Mechanobiological properties can be indicative of cellular health and function [1]. For the oocyte, mechanobiological information provided via the cumulus matrix may impact developmental potential. Here, we propose a means to accurately measure these properties in situ using optical tweezers – a technique that uses tightly focused light to trap micron-sized particles in 3D [2]. In trapping microscopic dielectric spheres, we can generate a local probe to measure viscoelasticity of the cumulus-oocyte complex extracellular matrix (ECM). Here, we aim to corroborate viscoelastic profiles of cumulus ECM with subsequent pre- and post-natal outcomes in mice.

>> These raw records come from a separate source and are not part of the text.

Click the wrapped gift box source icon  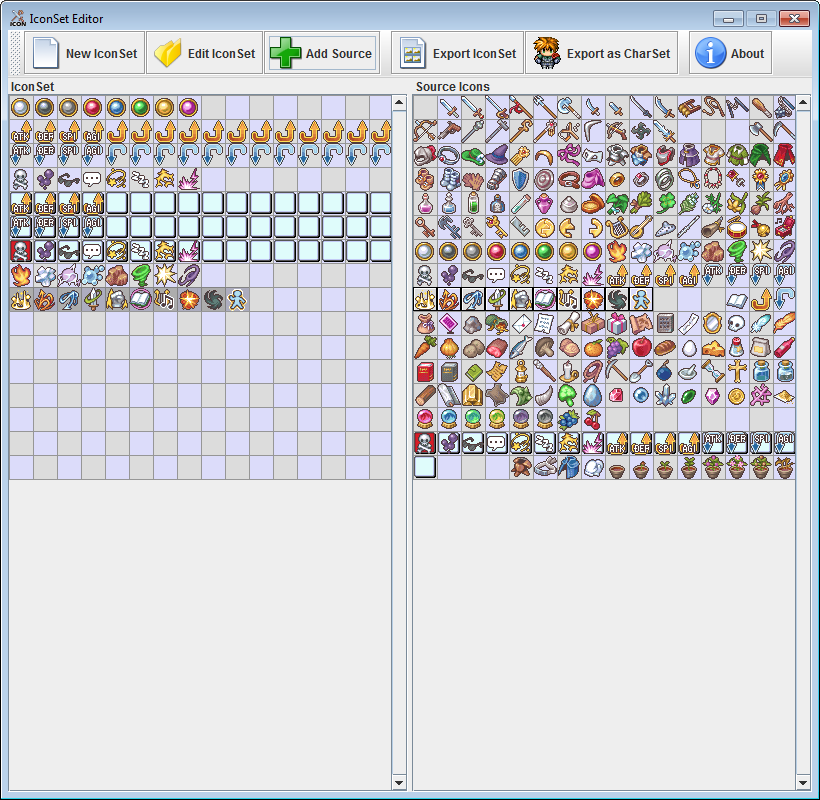pyautogui.click(x=617, y=323)
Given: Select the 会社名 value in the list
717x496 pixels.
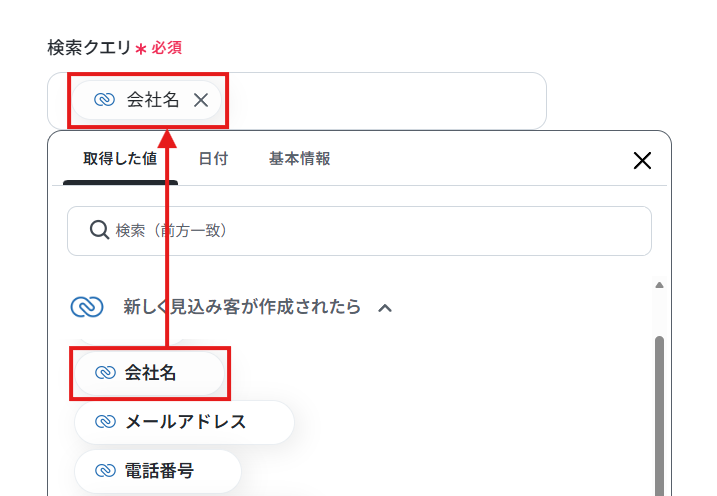Looking at the screenshot, I should coord(149,373).
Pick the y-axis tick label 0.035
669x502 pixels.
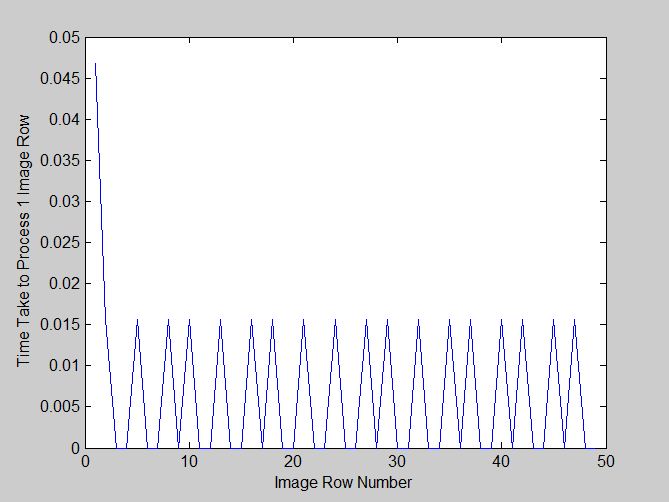click(x=58, y=161)
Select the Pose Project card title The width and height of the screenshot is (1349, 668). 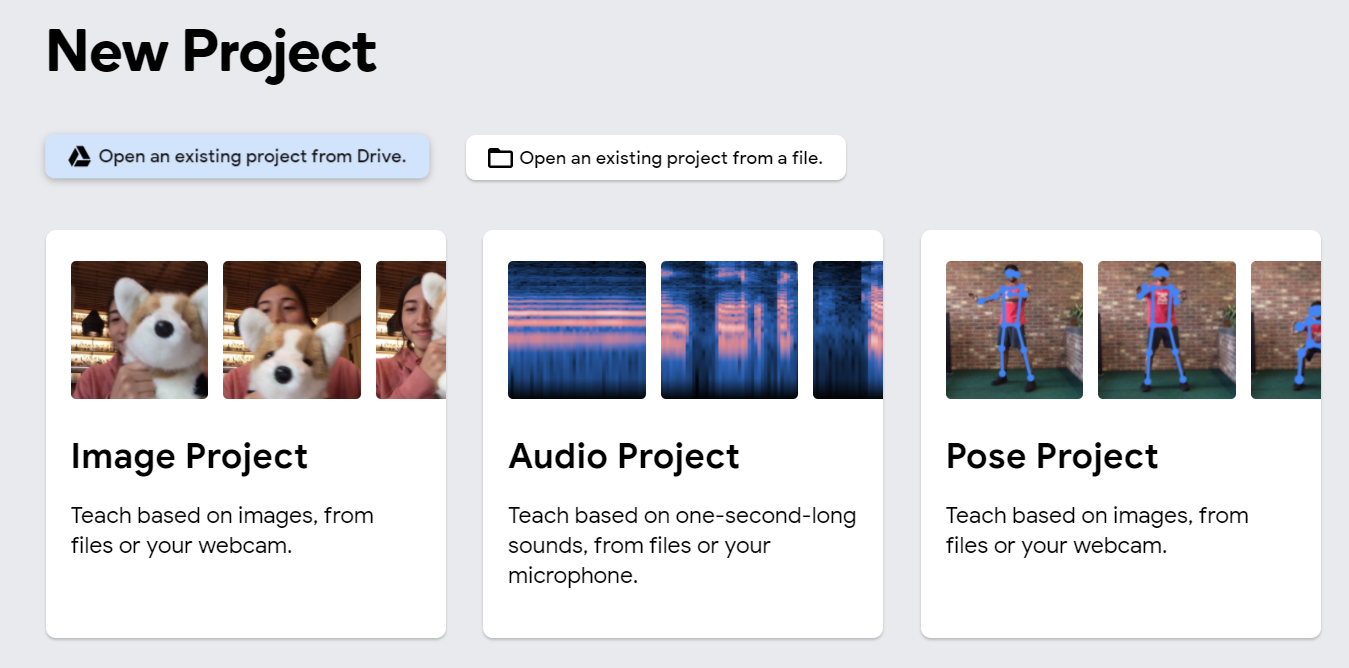[x=1052, y=456]
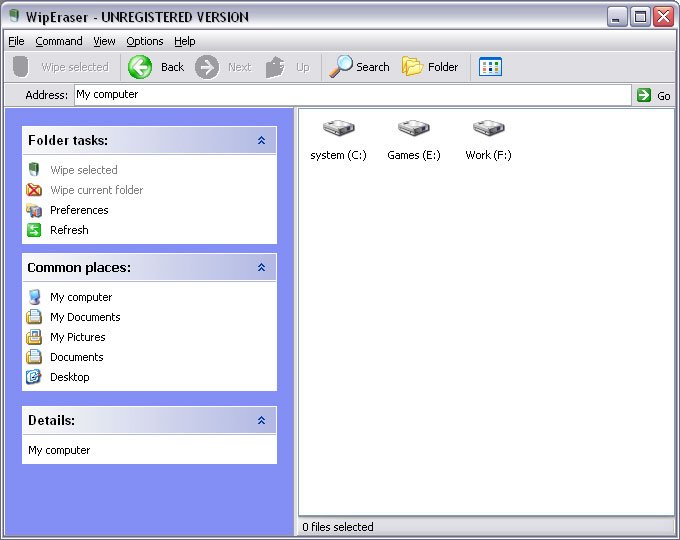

To examine whether the viscoelasticity of cumulus ECM correlates with oocyte developmental potential, we established a model of decreasing oocyte quality using three methods of oocyte maturation; (1) in vivo, (2) in vitro, and (3) compromised in vitro . The ECM was isolated following oocyte maturation using hyaluronidase and then mixed with 1 µm silica beads. Viscoelasticity was quantified by trapping microbeads and using equipartition and power spectrum density analysis. Viscoelastic measurements of the ECM will be correlated with oocyte developmental potential (cumulus expansion, fertilisation rate, development to the blastocyst-stage, foetal viability and placenta development).
Cumulus expansion was significantly lower in the compromised in vitro group when compared to standard in vitro maturation (P < 0.05). Fertilisation rate did not differ between the three maturation methods (P > 0.05), however, fewer embryos developed to the blastocyst stage in the standard in vitro and compromised in vitro maturation groups when compared to the in vivo matured group. Viscoelasticity measurements of the ECM will be correlated with developmental outcomes.
Using this model, we will explore the application of optical tweezers to further understand how the microenvironment of the oocyte during maturation impacts developmental potential.